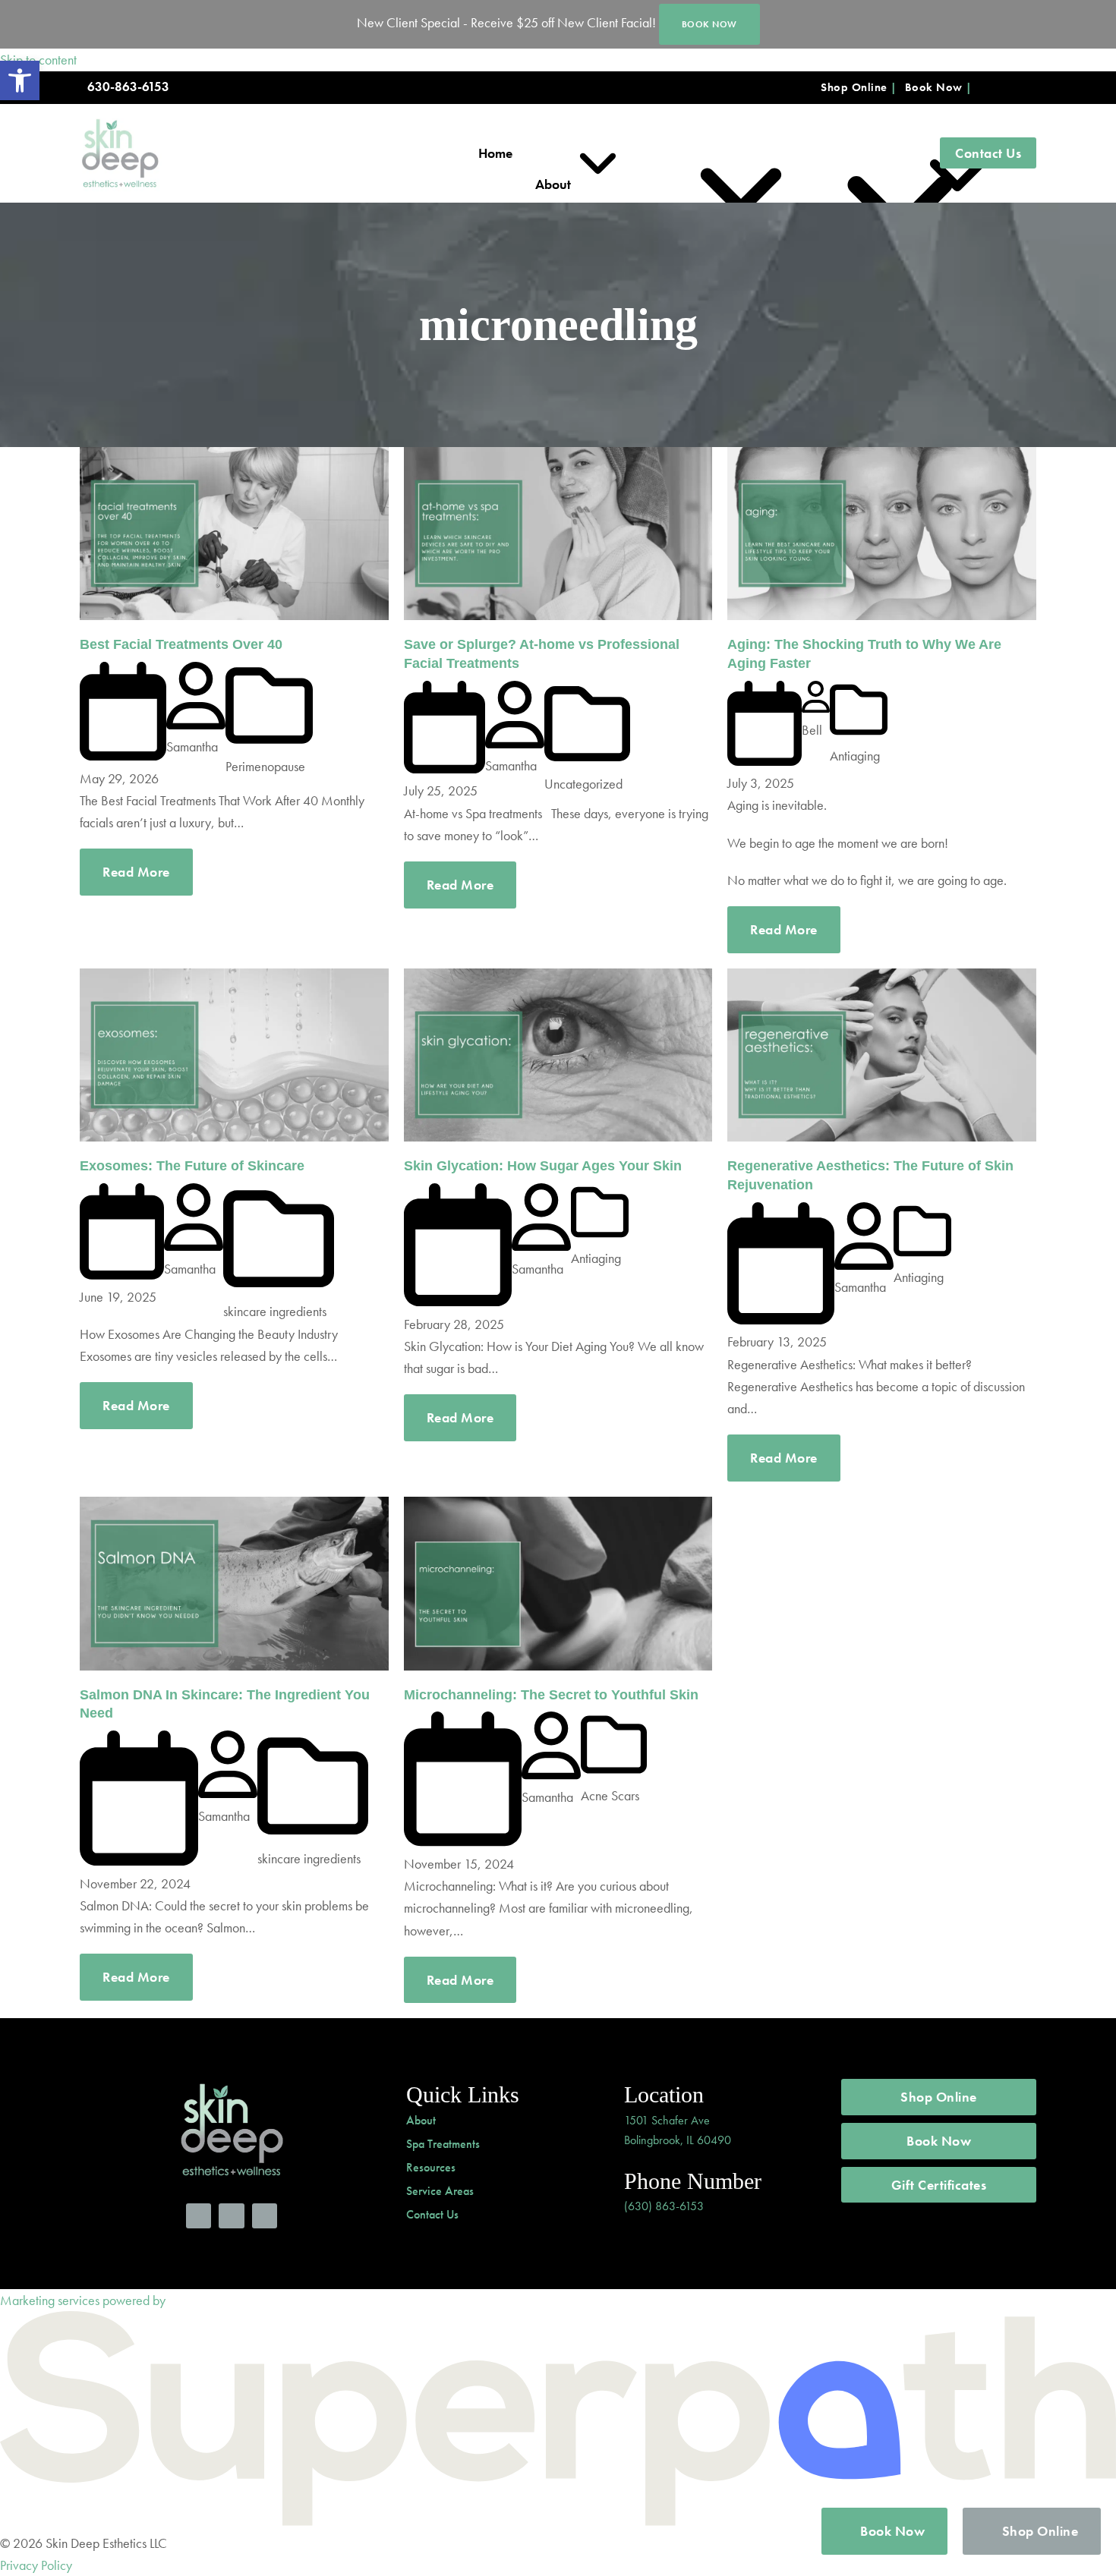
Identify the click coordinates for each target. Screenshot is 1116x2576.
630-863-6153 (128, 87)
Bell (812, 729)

++++++++++++++++++++

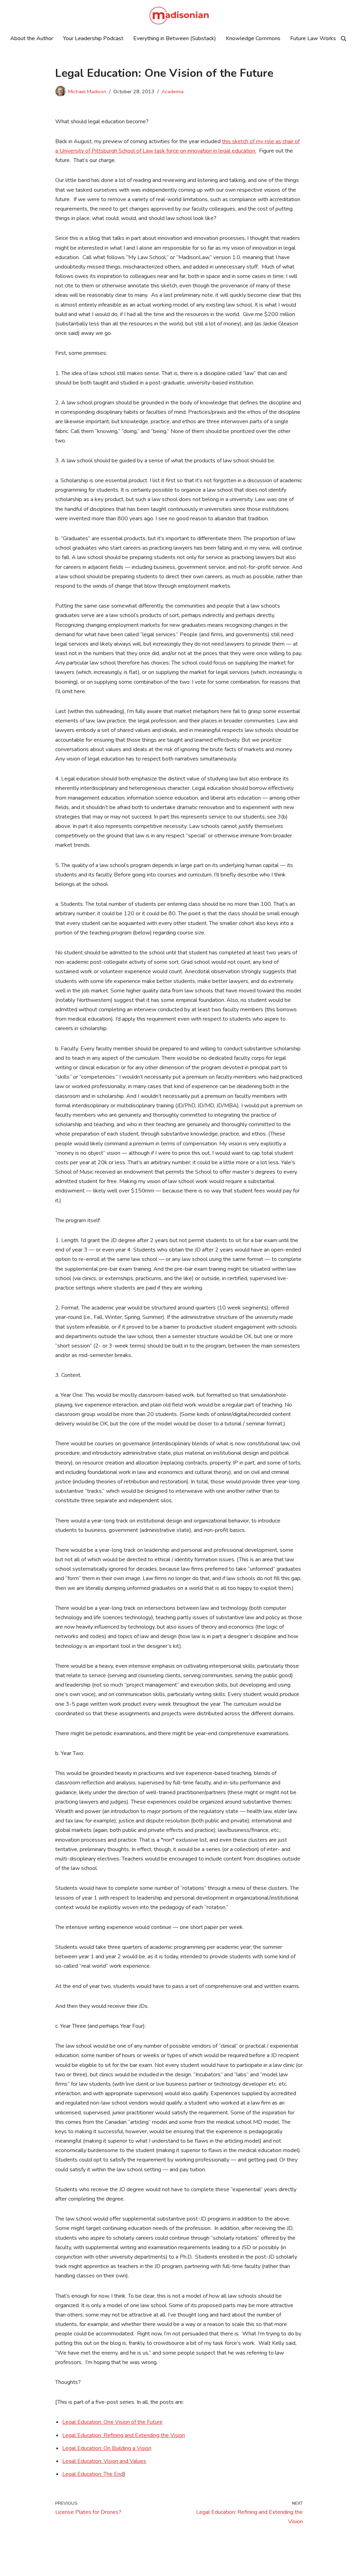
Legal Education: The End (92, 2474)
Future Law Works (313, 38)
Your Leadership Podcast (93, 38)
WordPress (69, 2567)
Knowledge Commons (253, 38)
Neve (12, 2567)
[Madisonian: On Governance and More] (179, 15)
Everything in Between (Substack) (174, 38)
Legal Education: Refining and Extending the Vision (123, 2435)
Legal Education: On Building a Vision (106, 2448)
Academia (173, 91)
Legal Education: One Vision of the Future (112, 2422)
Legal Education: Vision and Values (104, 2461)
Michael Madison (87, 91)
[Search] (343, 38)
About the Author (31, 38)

++++++++++++++++++++

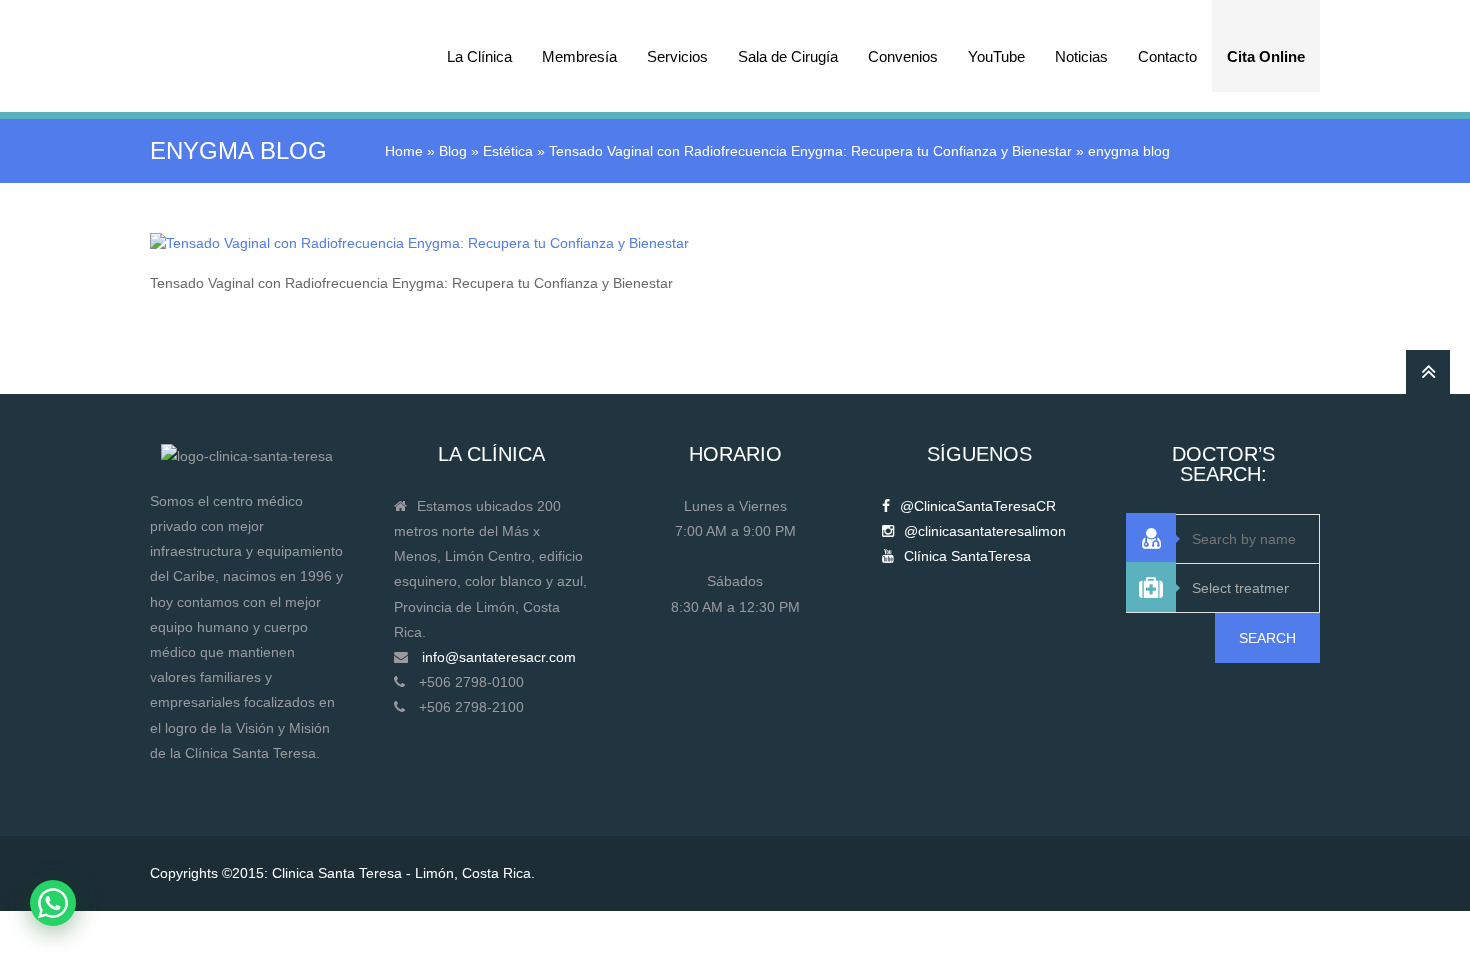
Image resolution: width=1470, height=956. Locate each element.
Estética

++++++++++++++++++++

▶ [Work instruction]
When you reach the line containing "Knowledge Commons (253, 38)" in the data above, start copying exactly, and stop after the line containing "About the Author (31, 38)".

▶ [Written response]
Knowledge Commons (253, 38)
Neve (12, 2567)
[Madisonian: On Governance and More] (179, 15)
Everything in Between (Substack) (174, 38)
Legal Education: Refining and Extending the Vision (123, 2435)
Legal Education: On Building a Vision (106, 2448)
Academia (173, 91)
Legal Education: One Vision of the Future (112, 2422)
Legal Education: Vision and Values (104, 2461)
Michael Madison (87, 91)
[Search] (343, 38)
About the Author (31, 38)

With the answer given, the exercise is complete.